The researchers proposed that rather than direct interactions, electrons in high density materials could interact with one another through the quantum vibrations of the atomic lattice, known as phonons.
“We can think of the phonon-mediated interactions between electrons by imagining two people jumping on a trampoline, who don’t propel each other directly but rather via the elastic force of the springs,” said Yaxian Wang, a postdoctoral scholar in the NarangLab at SEAS and co-author of the study.
In order to observe this mechanism, the researchers developed a new cryogenic scanning probe based on the nitrogen-vacancy defect in diamond, which imaged the local magnetic field of a current flow in a material called layered semimetal tungsten ditelluride. “Our tiny quantum sensor is sensitive to small changes in the local magnetic field, allowing us to explore the magnetic structure in a material directly,” said Uri Vool, John Harvard distinguished science fellow and the first author of the study.
Johannes Gooth, a co-author of the study, is extremely excited about the study and he is looking forward to see more of the potential hydrodynamic materials being investigated with this technique. „Really to „see“ electrons flowing through a thin piece of metal like water through a pipe is very exciting. When we started planning the experiments 4 years ago, that was completely unclear. The mechanism behind the hydrodynamic electron flow is very general and turns our general understanding of metals upside down once again. „
Not only did the researchers find evidence of hydrodynamic flow within three-dimensional tungsten ditelluride but they also found that the hydrodynamic character of the current strongly depends on the temperature. “Hydrodynamic flow occurs in a narrow regime where temperature is not too high and not too low, and so the unique ability to scan across a wide temperature range was crucial to see the effect,” said Assaf Hamo, a postdoctoral scholar at the Yacoby lab and co-lead author of the study.

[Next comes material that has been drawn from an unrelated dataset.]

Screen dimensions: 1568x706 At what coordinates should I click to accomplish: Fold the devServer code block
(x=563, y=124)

“The ability to image and engineer these hydrodynamic flows in three-dimensional conductors as a function of temperature, opens up the possibility to achieve near dissipation-less electronics in nanoscale devices, as well as provides new insights into understanding electron-electron interactions,” said Georgios Varnavides, a Ph.D student in the NarangLab at SEAS and one of the lead authors of the study. ”The research also paves the way for exploring non-classical fluid behavior in hydrodynamic electron flow, such as steady-state vortices.”

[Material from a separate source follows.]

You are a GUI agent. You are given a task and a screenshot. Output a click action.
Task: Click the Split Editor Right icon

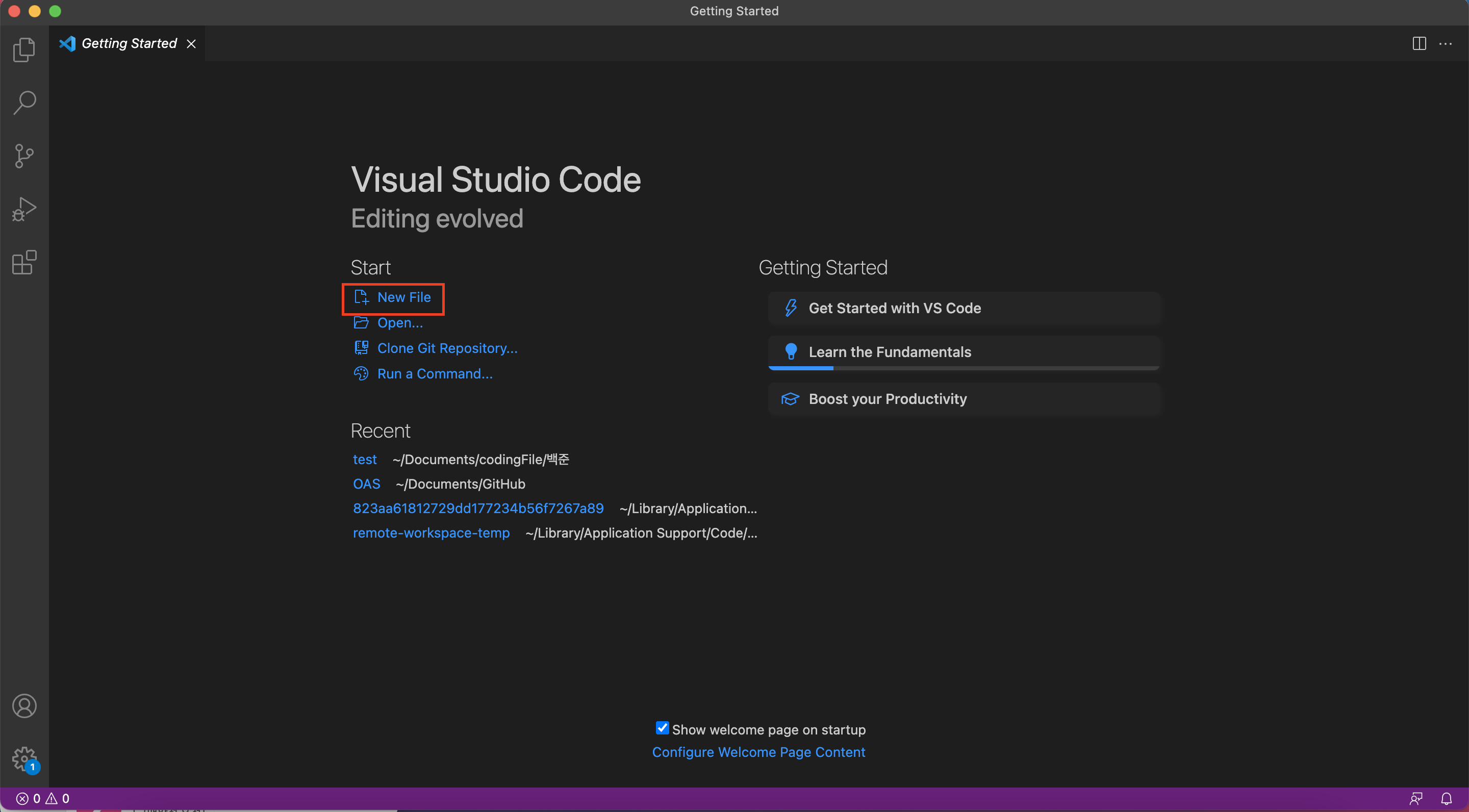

“This is an exciting and interdisciplinary field synthesizing concepts from condensed matter and materials science to computational hydrodynamics and statistical physics,” said Narang. In previous research, Varnavides and Narang classified different types of hydrodynamic behaviors which could arise in quantum materials where electrons flow collectively.
This research was co-authored by Tony X. Zhou, Nitesh Kumar, Yuliya Dovzhenko, Ziwei Qiu, Christina A. C. Garcia, Andrew T. Pierce, Johannes Gooth, Polina Anikeeva, and Claudia Felser. It was supported in part by the US Department of Energy (DOE), Basic Energy Sciences Office, Division of Materials Sciences and Engineering, under award DE-SC0019300, Army Research Office grant no. W911NF-17-1-0023 and Army Research Office MURI (Ab-Initio Solid-State Quantum Materials) grant no. W911NF-18-1-0431 as well as the Gordon and Betty Moore Foundation through an EPiQS Initiative grant no. GBMF4531 and Moore Inventor Fellowship grant no.GBMF8048.